Review: Latest Scream reboot
What’s happening to slasher flicks? They have incorporated torture of the 21st Century and, now, a bit of sleight of eye.
Wes Cravan’s “Scream” (1996) reignited interest in the teen horror slasher genre which had exhausted its audience through the endless “Halloween,” “Friday the 13th,” “Nightmare on Elm Street” and assorted imitators which had a serial killer chasing a teen gal. Along the way, her friends, family and community members faced mutilation. Since cliche rules (example: teen couple have sex, they’re next to die) and gluttony of killing evoked moviegoer yawns, “Scream” added newer elements.
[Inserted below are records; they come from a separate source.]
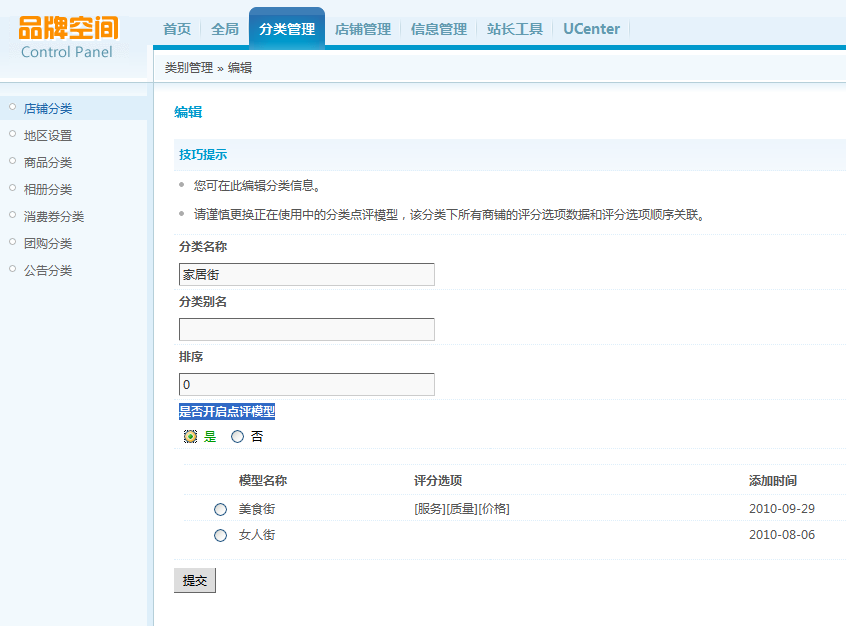
Task: Select the 是 radio button
Action: 191,437
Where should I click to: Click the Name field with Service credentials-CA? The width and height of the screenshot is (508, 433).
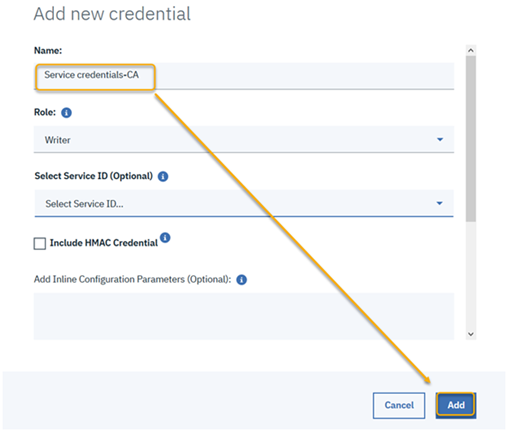(244, 76)
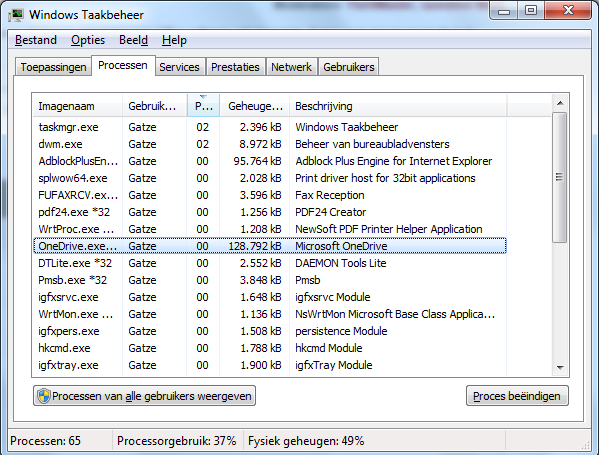Viewport: 599px width, 455px height.
Task: Click the Task Manager title bar icon
Action: click(x=16, y=15)
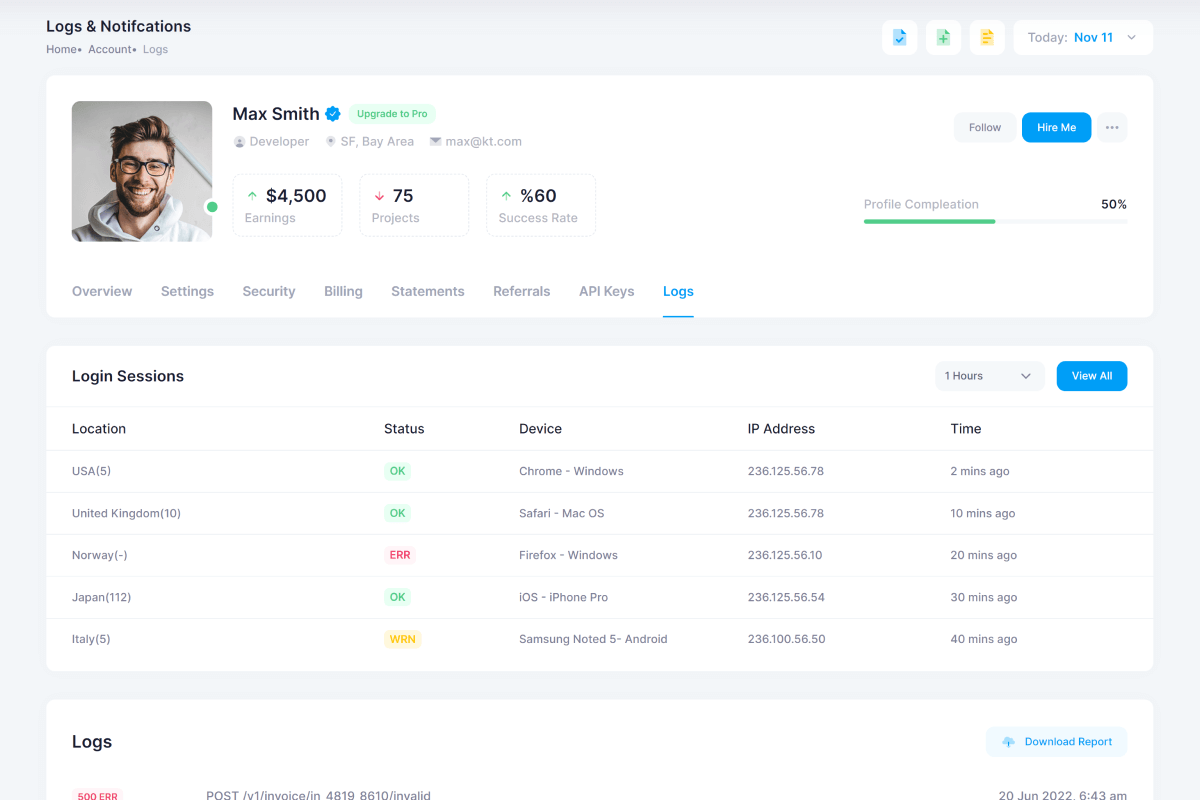Click the Upgrade to Pro badge
This screenshot has height=800, width=1200.
point(392,114)
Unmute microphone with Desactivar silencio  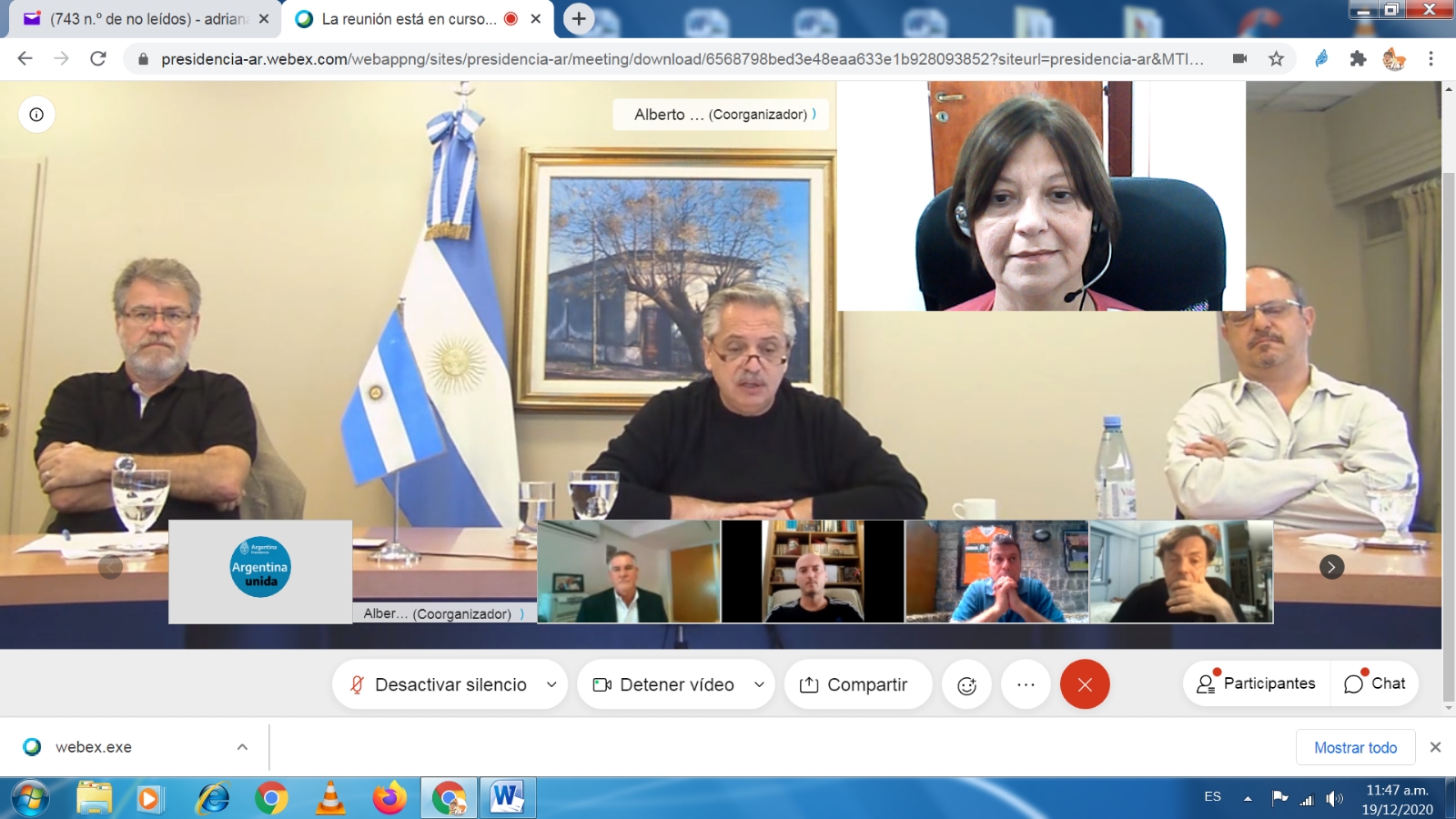point(440,685)
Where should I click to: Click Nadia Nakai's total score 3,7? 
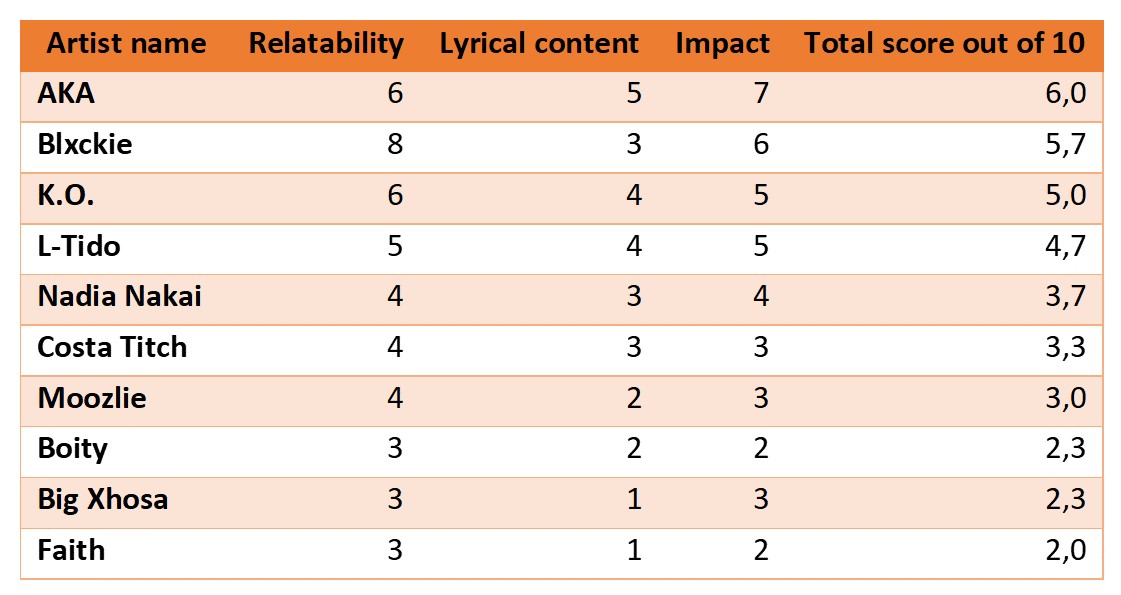[1065, 297]

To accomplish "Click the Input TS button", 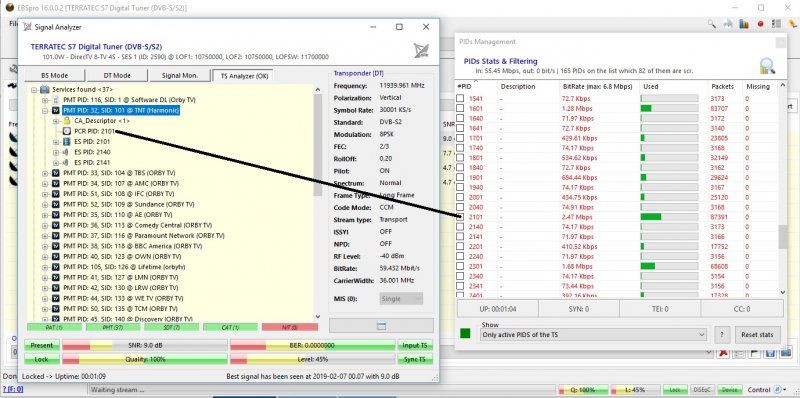I will click(x=415, y=345).
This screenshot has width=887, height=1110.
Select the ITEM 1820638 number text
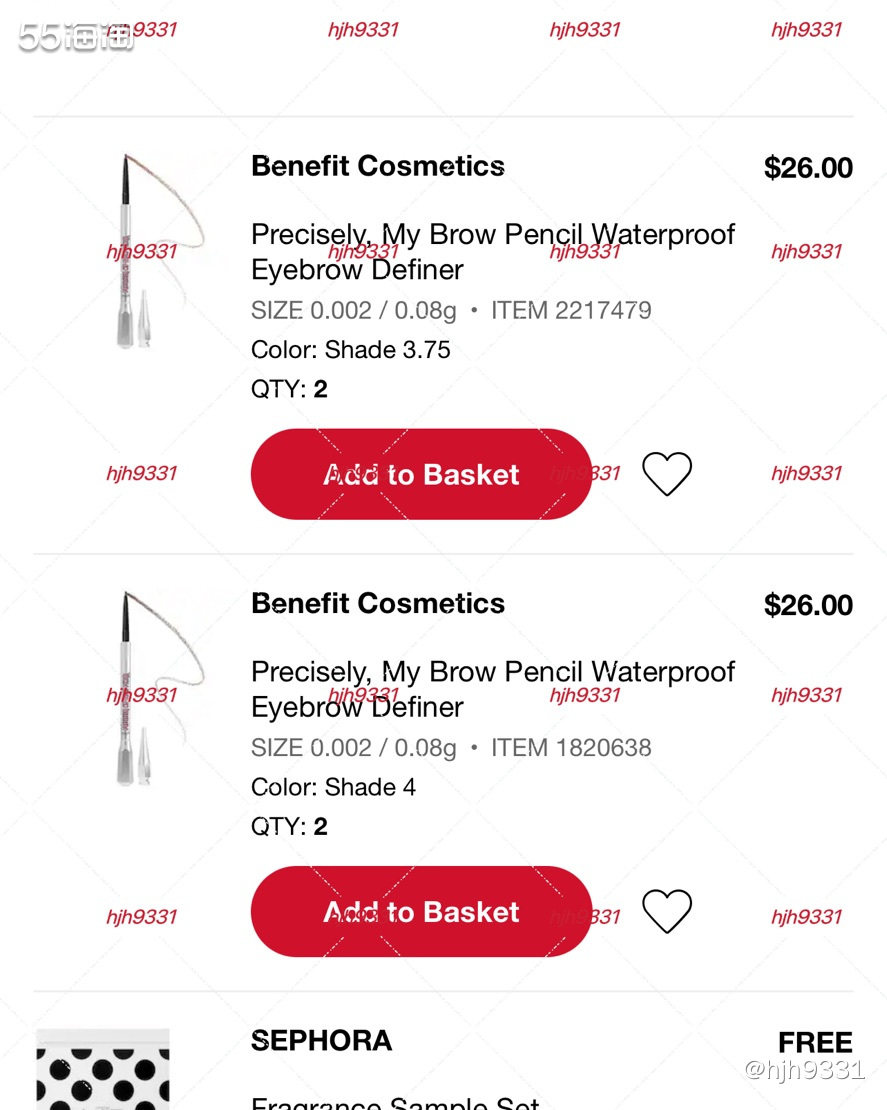click(x=571, y=748)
High schooler Sidney (Neve Campbell) faced mass murderer, Ghostface, incorporating the suspense of “Halloween,” injecting abundant whodunit suspects, comedy, recognizable stars and a titillating musical score.
Having mocked others, “Scream” spawned sequels and its own parody, “Scary Movie.”
For the reboot, “Scream 4” boosts mystery and technology, while toying with the gender correctness of victimization breeding survivor-empowerment. Sidney is now a best-selling author but her book signing resurrects Ghostface bleeding the town’s teen kings and queens.
Cell phones become the devices for conveying threats … “You will die when I want you to. You must first watch and suffer.” Texting, streaming live Internet video and social networking dominate the culture and an interactive movie-thon (“Stab”) replaces prom or party massacres. Pointed one-liners evoke trivia and parody moments. Craven is in a serious mode when Ghostface and Sidney joust. That’s when body count climbs with accompanying anticipatory shrieks, flowing blood and a sharp object intruding the gut.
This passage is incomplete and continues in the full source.